Si le défilé Louis Vuitton clôturait officiellement le calendrier parisien, un dernier événement s'est immiscé à sa suite, celui de Coperni. Avouons qu'au départ, nous n'avions nulle envie de finir ces deux semaines chargées de Fashion Week avec un show en plein air à 22 h 30 à Marne-la-Vallée… Mais la conscience professionnelle et l'appel d'Hyperspace Mountain nous ont convaincus d'aller voir Coperni chez Mickey. Nous ne sommes pas les seuls car toute une tripotée de tiktokeurs documentent la soirée, heureux comme des gosses dans le décor de Main Street privatisé.
Arnaud Vaillant et Sébastien Meyer (le premier pour le business, le second pour la création) nous ont déjà habitués à « breaker » internet avec notamment la robe en spray de Bella Hadid devenue une image virale en 2022. Avec le culot qu'on leur connaît, ils ont ainsi convaincu Walt Disney d'accueillir leur défilé de l'été 2025 - le tout premier jamais organisé dans un parc de la compagnie ! « On vient du sud de la France et chez nous, lorsqu'on était enfant, le premier voyage que tes parents organisaient à Paris, c'était Disney. C'est d'ailleurs le site le plus visité d'Île-de-France, devant la tour Eiffel, disent-ils. La collection en est bien sûr inspirée. La première partie fait allusion aux enfants qui vont au parc avec leur tee-shirt, leur petit sac à dos et leur passe accroché à la ceinture, la seconde partie est autour des « villains », les personnages méchants qui sont toujours associés à la couleur verte chez Disney. Et la troisième partie, ce sont les princesses modernes avec leurs jeans qui finissent en crinoline faite dans un jersey technique que nous avions développé durant le Covid. »
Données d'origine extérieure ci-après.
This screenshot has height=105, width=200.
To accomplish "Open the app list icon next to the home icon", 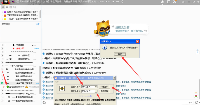I will [169, 2].
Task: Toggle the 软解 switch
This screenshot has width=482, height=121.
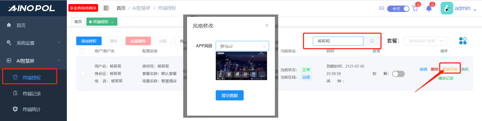Action: [x=398, y=74]
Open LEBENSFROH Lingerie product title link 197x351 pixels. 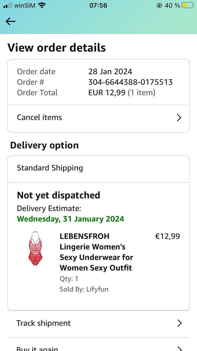(96, 252)
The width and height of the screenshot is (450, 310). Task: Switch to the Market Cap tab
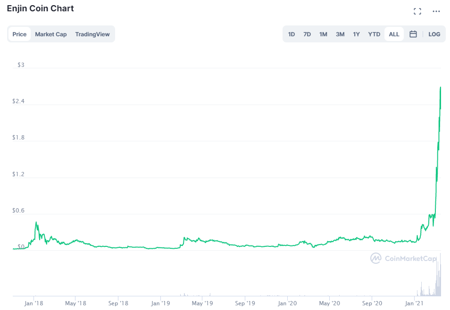(x=51, y=34)
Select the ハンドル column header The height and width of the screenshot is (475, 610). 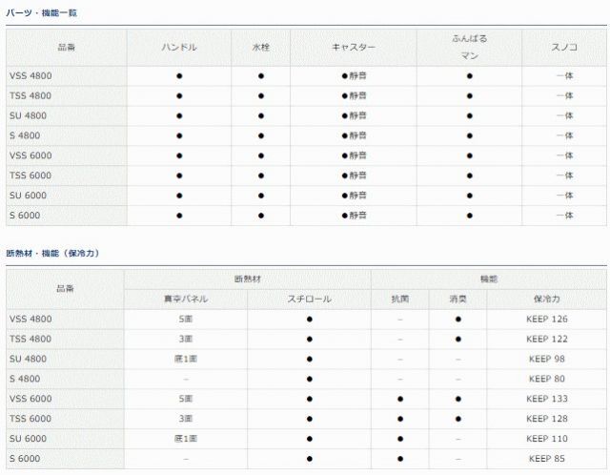tap(178, 47)
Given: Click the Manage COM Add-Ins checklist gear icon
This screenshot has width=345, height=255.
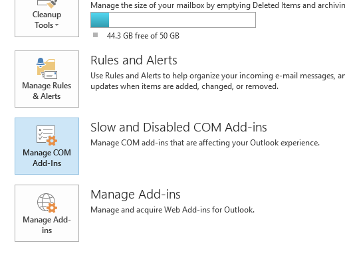Looking at the screenshot, I should 47,135.
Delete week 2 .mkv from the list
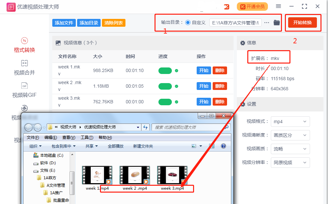Viewport: 328px width, 204px height. (x=220, y=86)
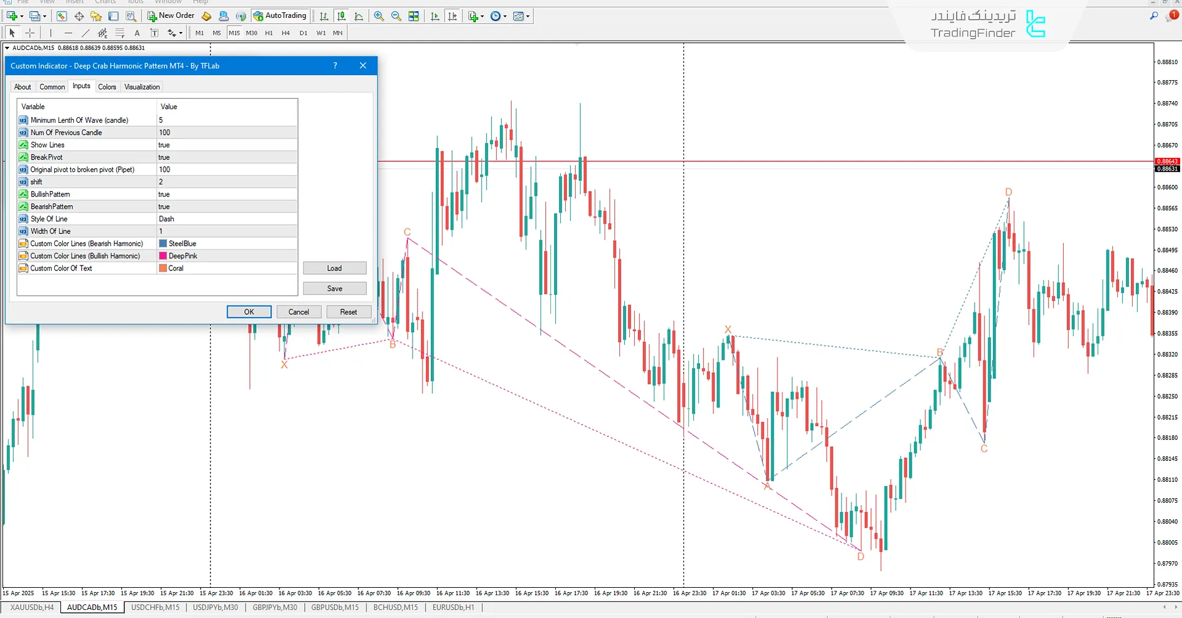
Task: Click the DeepPink color swatch
Action: pos(163,256)
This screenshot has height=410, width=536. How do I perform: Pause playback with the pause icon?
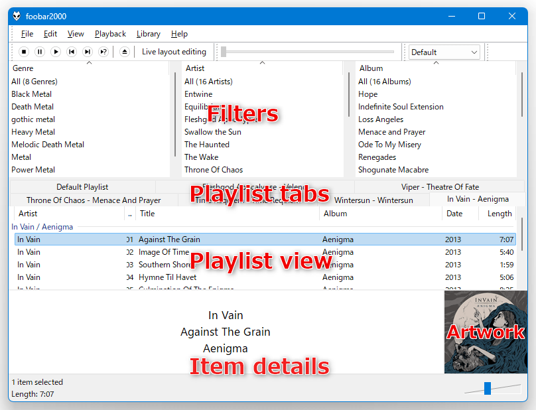(x=40, y=52)
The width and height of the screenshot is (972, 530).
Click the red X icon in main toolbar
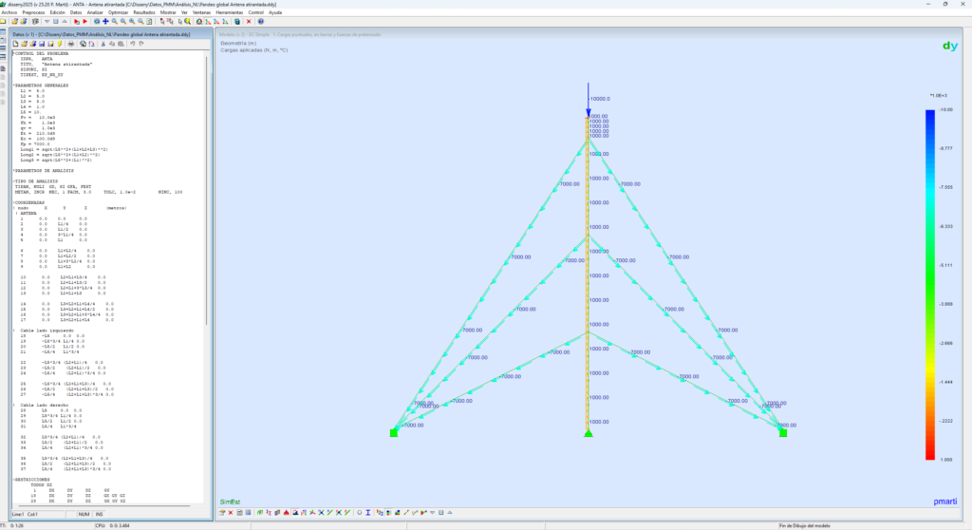(249, 20)
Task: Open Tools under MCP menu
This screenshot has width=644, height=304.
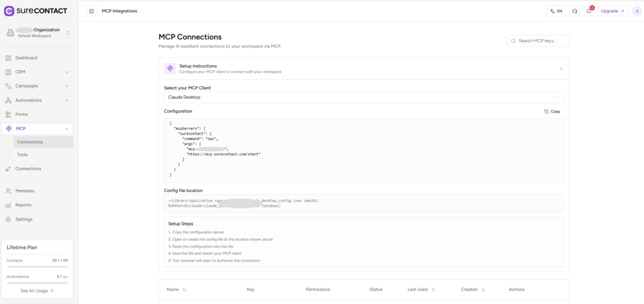Action: pos(23,154)
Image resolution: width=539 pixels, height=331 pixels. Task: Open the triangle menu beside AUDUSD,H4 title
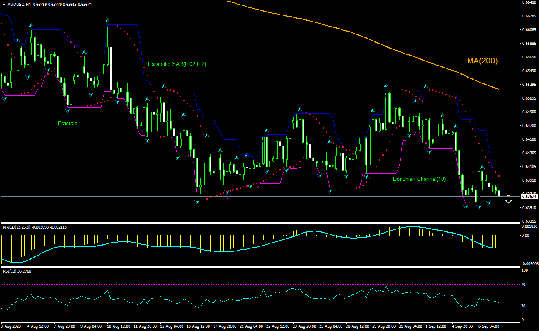tap(4, 4)
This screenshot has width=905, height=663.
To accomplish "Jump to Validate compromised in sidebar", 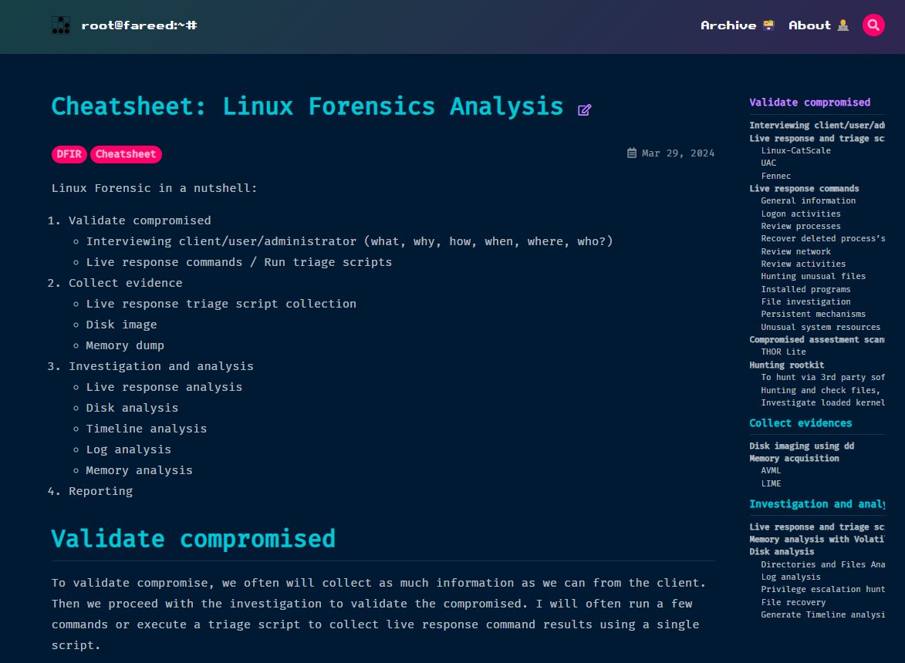I will (809, 103).
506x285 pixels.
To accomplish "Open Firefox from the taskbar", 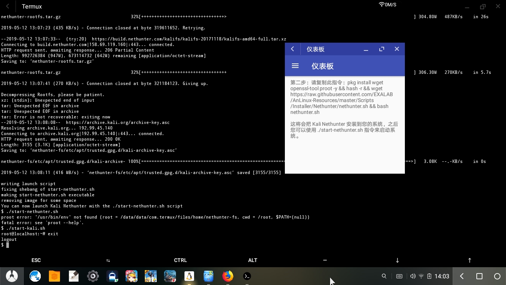I will (228, 276).
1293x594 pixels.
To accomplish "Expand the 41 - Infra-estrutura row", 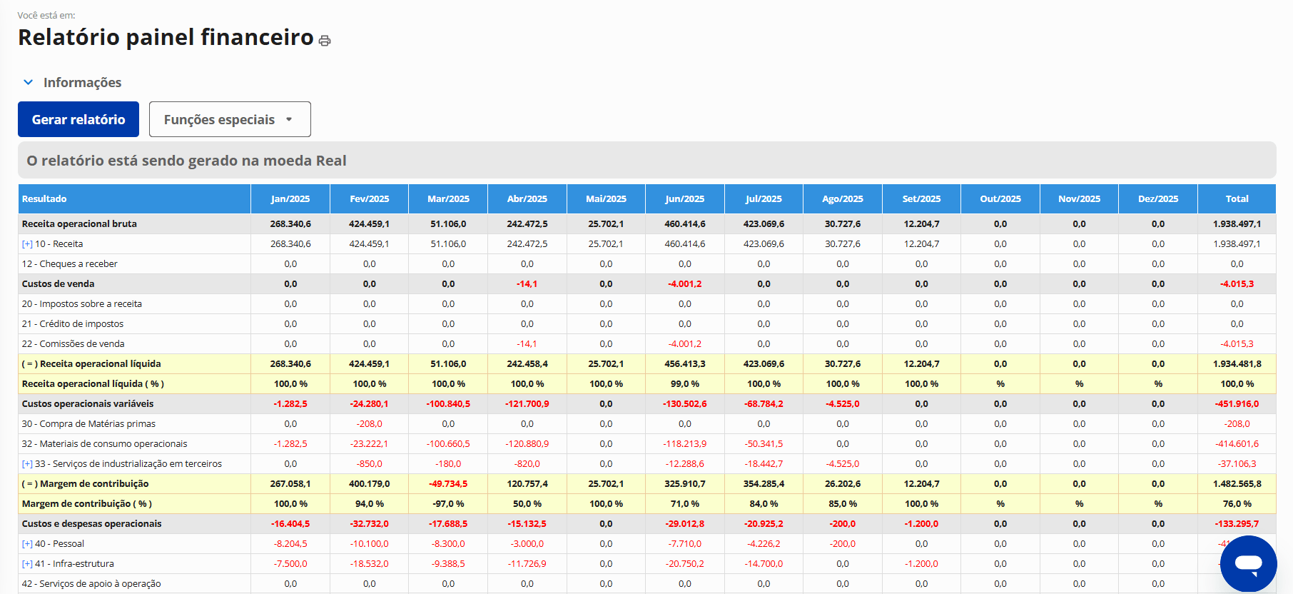I will pos(27,564).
Tee-shirts Disney (certains vintage et collector, d'autres seront édités pour l'été), robes en silicone « bionic flowers » intégrant des câbles électroniques (« pour une touche de tech et de romantisme ») et un nouveau sac imprimé dans de l'eau en 3D d'Ariel de La Petite Sirène, sweat-shirt noir à oreilles façon Maléfique de La Belle au bois dormant, petite robe noire à bustier dessinant les créneaux du château de la princesse, etc. Le duo tire le fil de la métaphore sans se prendre au sérieux. Clou du spectacle, non pas Tic et Tac (nos personnages préférés), mais la princesse Kylie (Jenner), qui ferme la parade. « C'est notre princesse à nous. Quand on lui a proposé de défiler, elle a tout de suite accepté en se disant qu'elle pourrait venir avec sa fille Stormi ! » Après le show, l'Américaine passe un jean et un sweat pour poursuivre la soirée entre Space Mountain, miniburger et gaufres Mickey.